═════ Ausgewählter Auszug

Neu auf die Traditionelle Ernährung gestoßen oder erst kürzlich beschlossen, mal einen Versuch zu wagen? Dann finden sich auf dieser Seite kleine Maßnahmen, auf die es sich künftig zu achten lohnt. Nachdem es auf dieser Webseite nun viel Theoretisches gab, habe ich mir diesmal etwas praktischeres überlegt: Die wichtigsten Grundlagen dieses Konzepts gesunder Ernährung zusammenfasst sowie Infografiken dazu.
Balkongarten anlegen
Viele von uns haben keinen eigenen Garten. Doch auch auf einem Balkon lassen sich frische Kräuter, unbegrenzt nachwachsende Salate, Tomaten und vieles mehr ernten. Mein Geheimtipp für schnellen Erfolg: Mizuna-Salat aussähen. Ich kann davon ununterbrochen ernten, er wächst immer wieder nach. Irgendwann treibt er aus und bildet Kapseln mit neuen Samen, die man im nächsten Jahr wieder aussähen kann!
Getreide richtig nutzen
Getreide kann ein Fluch für die Gesundheit oder aber ein regionles Supefood sein. Wie zahlreiche Experimente gezeigt haben, ist Getreide nur dann ein gesundes Lebensmittel, wenn es mit Schale und Keimling vermahlen wird. Bei gekauften Mehlen ist das nicht der Fall. Wichtig sind also vor allem die Frische und die Vollwertigkeit (also Vollkorn) – mehr dazu in meinem ausführlichen Artikel über Mehl und Getreide. Beides erreicht man, indem man in eine eigene Getreidemühle investiert. Eine Investition für Gesundheit, Umwelt und Unabhängigkeit, denn das Getreide kann dann in Säcken vom regionalen Bio-Bauern bezogen werden. Zusätzlich lässt sich Getreide durch Fermentation aufwerten, zum Beispiel mit der Kefir-Hefe. Wer einen Bio-Bäcker vor Ort hat, findet auch dort Brot und Teilchen aus frisch gemahlenem, vollwertigen Getreide mit langer Teigruhe!

══════════
═════ Angezeigte Informationen

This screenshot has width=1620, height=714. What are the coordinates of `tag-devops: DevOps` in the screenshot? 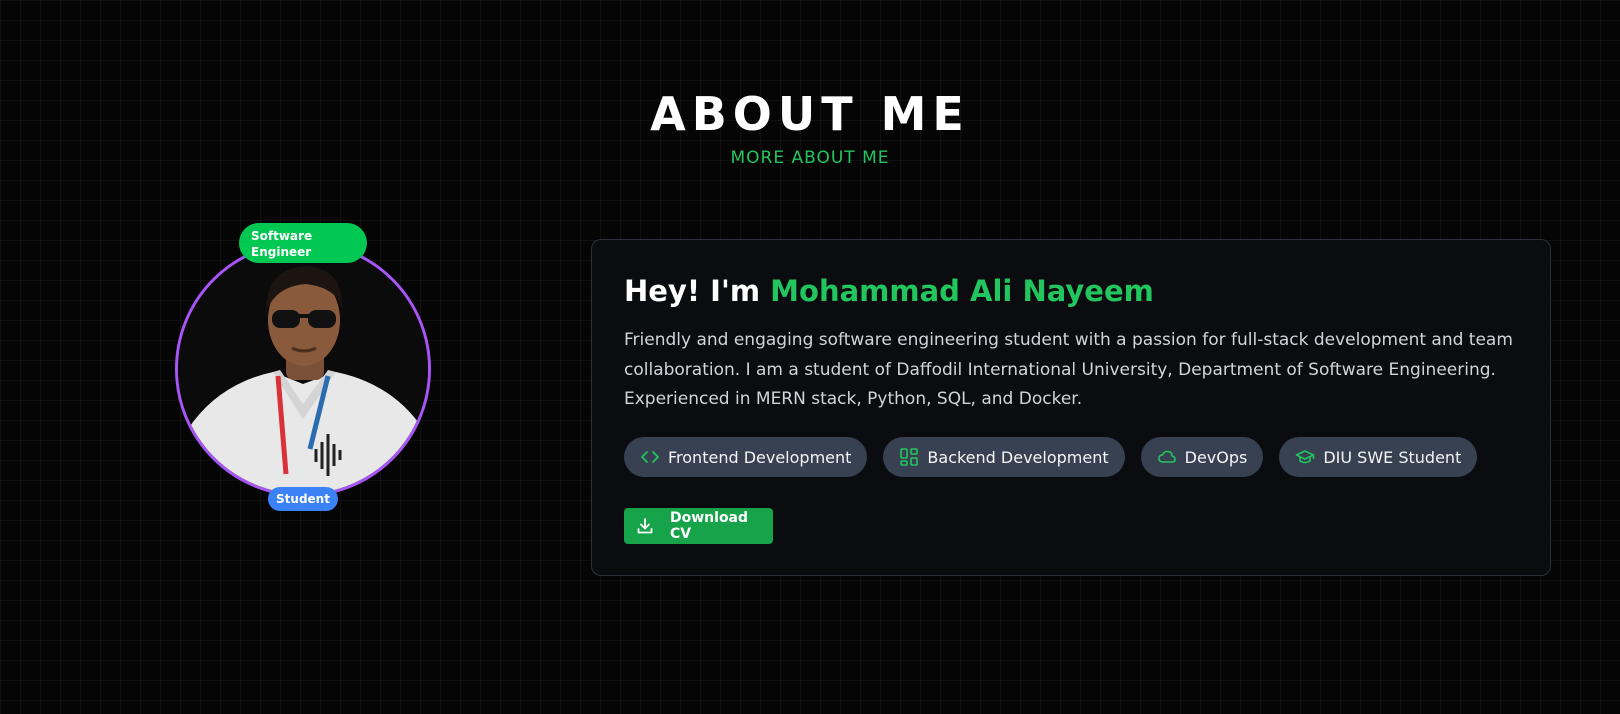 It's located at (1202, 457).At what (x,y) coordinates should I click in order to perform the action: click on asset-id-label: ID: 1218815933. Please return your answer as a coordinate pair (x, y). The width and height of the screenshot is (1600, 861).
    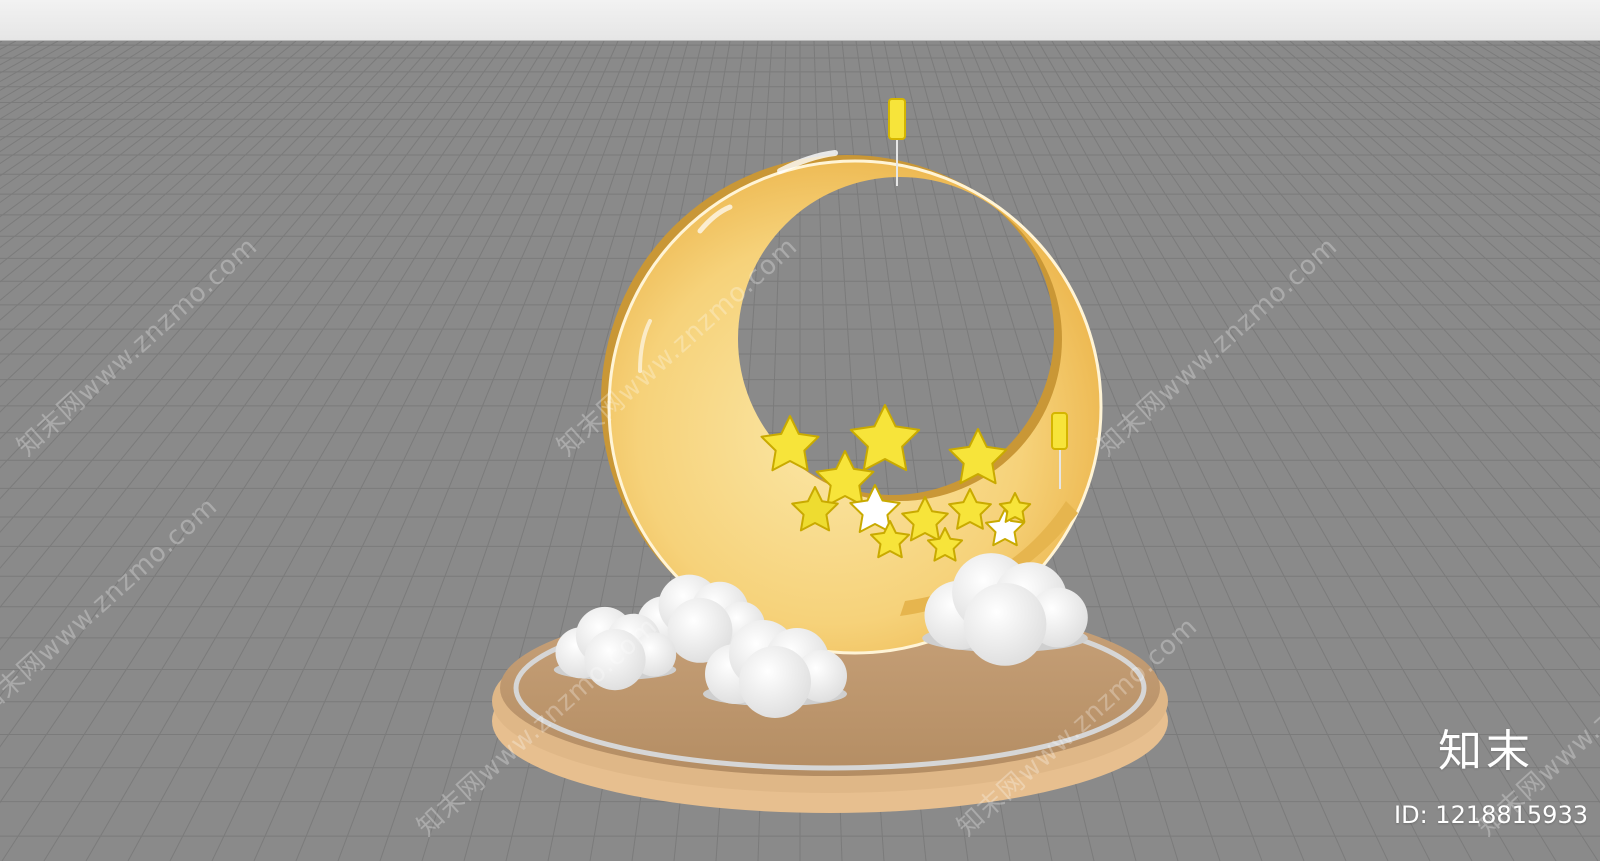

══════════

» Zu erledigende Aufgaben:
- a) Nenne alle Bereiche, für die der Auszug die eigene Getreidemühle als Investition bezeichnet.
- b) Schreib den Abschnitt des Auszugs zwischen „Neu auf die“ und „wieder aussähen kann!“, beide eingeschlossen, wortgetreu ab.
- c) Beantworte anhand des Auszugs diese Fragen:
(i) Welchen Salat nennt der Auszug als Geheimtipp für schnellen Erfolg auf dem Balkon?
(ii) Unter welcher Bedingung ist Getreide laut dem Auszug ein gesundes Lebensmittel?
(iii) Womit lässt sich Getreide durch Fermentation aufwerten?
Das Material steht für sich und gehört nicht zum Auszug.

» Lösungen:
- a) Gesundheit, Umwelt, Unabhängigkeit

- b)
Neu auf die Traditionelle Ernährung gestoßen oder erst kürzlich beschlossen, mal einen Versuch zu wagen? Dann finden sich auf dieser Seite kleine Maßnahmen, auf die es sich künftig zu achten lohnt. Nachdem es auf dieser Webseite nun viel Theoretisches gab, habe ich mir diesmal etwas praktischeres überlegt: Die wichtigsten Grundlagen dieses Konzepts gesunder Ernährung zusammenfasst sowie Infografiken dazu.
Balkongarten anlegen
Viele von uns haben keinen eigenen Garten. Doch auch auf einem Balkon lassen sich frische Kräuter, unbegrenzt nachwachsende Salate, Tomaten und vieles mehr ernten. Mein Geheimtipp für schnellen Erfolg: Mizuna-Salat aussähen. Ich kann davon ununterbrochen ernten, er wächst immer wieder nach. Irgendwann treibt er aus und bildet Kapseln mit neuen Samen, die man im nächsten Jahr wieder aussähen kann!

- c)
(i) Mizuna-Salat
(ii) Wenn es mit Schale und Keimling vermahlen wird
(iii) Zum Beispiel mit der Kefir-Hefe